We like the fact that an ordinary middle class girl can become queen.
Unlike the young and innocent Princess Diana, Kate Middleton knows how to play the game, and despite our sophistication we still want to believe in fairytales, even if we know they can’t come true.
What I can’t believe is my transformation from a pretty whole-hearted republican to someone who accepts the royal family, if I have not actually become a monarchist. A friend of mine, an extremely erudite man in Toronto, said, ‘the queen is evil’. Well, I don’t think Prince Philip called up MI5 to kill Diana, and I don’t think the Queen is evil. In fact she has played a cohesive role in the nation. The royals are as much a part of the UK as Hollywood is to the USA, She has provided continuity over these six decades of enormous change.
Growing up in Canada, the royal family had very little relevance. When I moved to the UK I thought the Windsors were anachronistic, odd, and vaguely humorous. I thought turning Buckingham Palace into a condo development, as it is prime London property, was an inspirational idea.
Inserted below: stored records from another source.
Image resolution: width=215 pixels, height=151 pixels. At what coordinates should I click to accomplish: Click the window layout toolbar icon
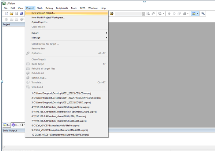(194, 14)
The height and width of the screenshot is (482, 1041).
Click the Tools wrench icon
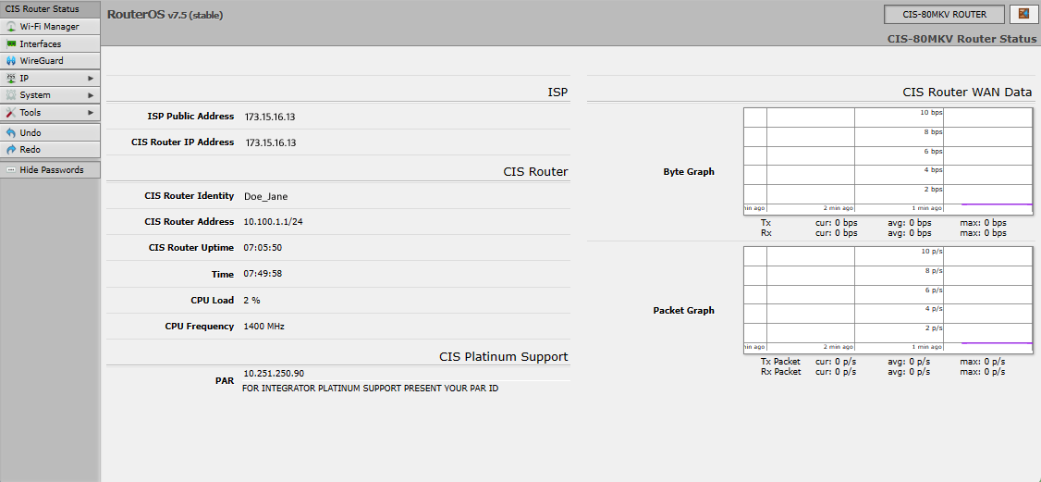point(10,113)
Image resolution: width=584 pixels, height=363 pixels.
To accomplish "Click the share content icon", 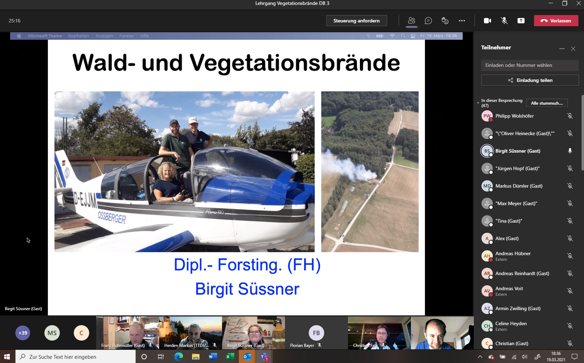I will coord(521,21).
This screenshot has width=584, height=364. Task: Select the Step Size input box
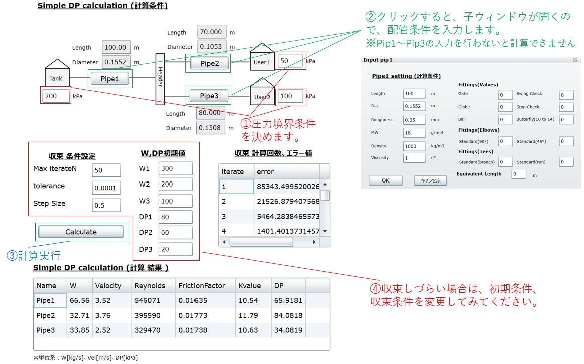[106, 205]
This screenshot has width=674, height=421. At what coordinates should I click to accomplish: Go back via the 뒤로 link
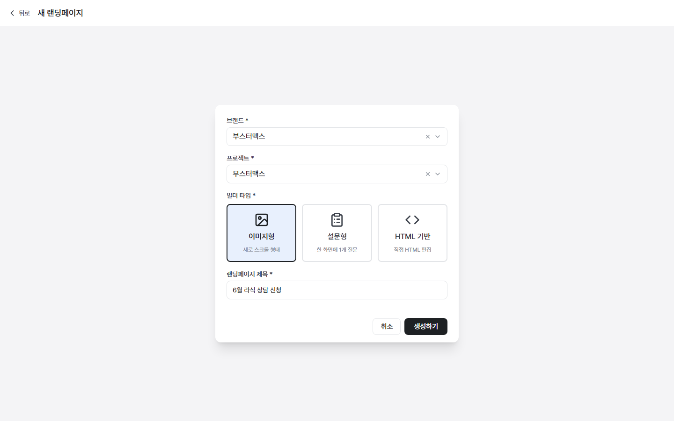24,13
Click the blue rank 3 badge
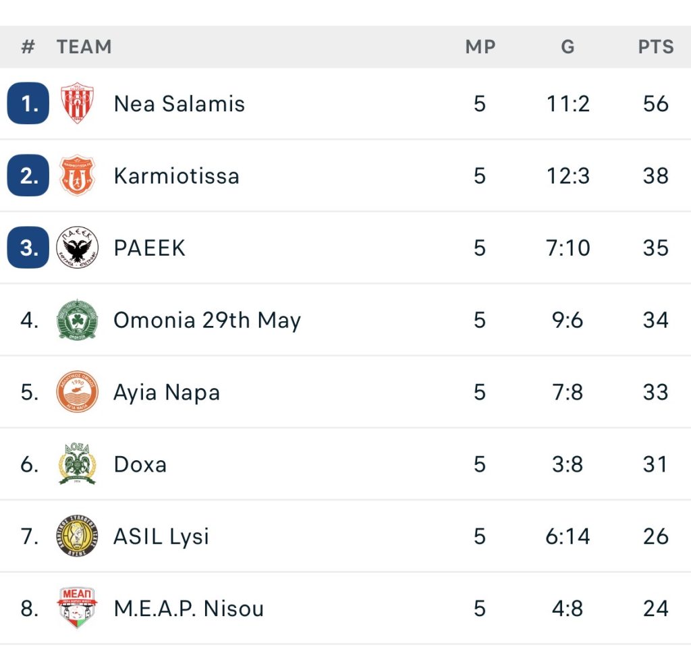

The Firm means something else here, in such close proximity, than they do perhaps in the rest of the Commonwealth where they are not part of everyday life. That’s not to say that you bump into them regularly, but there are constant reminders – pubs that William goes to, people who know people who know Kate. They are more tangible, less ridiculous, more understandable.
When I met Princess Anne and interviewed her, the closest I’ve come to any prolonged exchange with someone from the family, I didn’t get that warm and fuzzy feeling. She intensely dislikes journalists. But the people she had come to see from the charity she represents, loved her, and she seemed to have an excellent report with them too.
In such countries as Canada and Australia, understanding the royals is as mysterious as understanding the class system, something we remain outside of. It does still exist, but in a different way. Barriers can be broken down, people can shift between the classes, it is not like in Dickens’ time, but it is noted, consciously and unconsciously.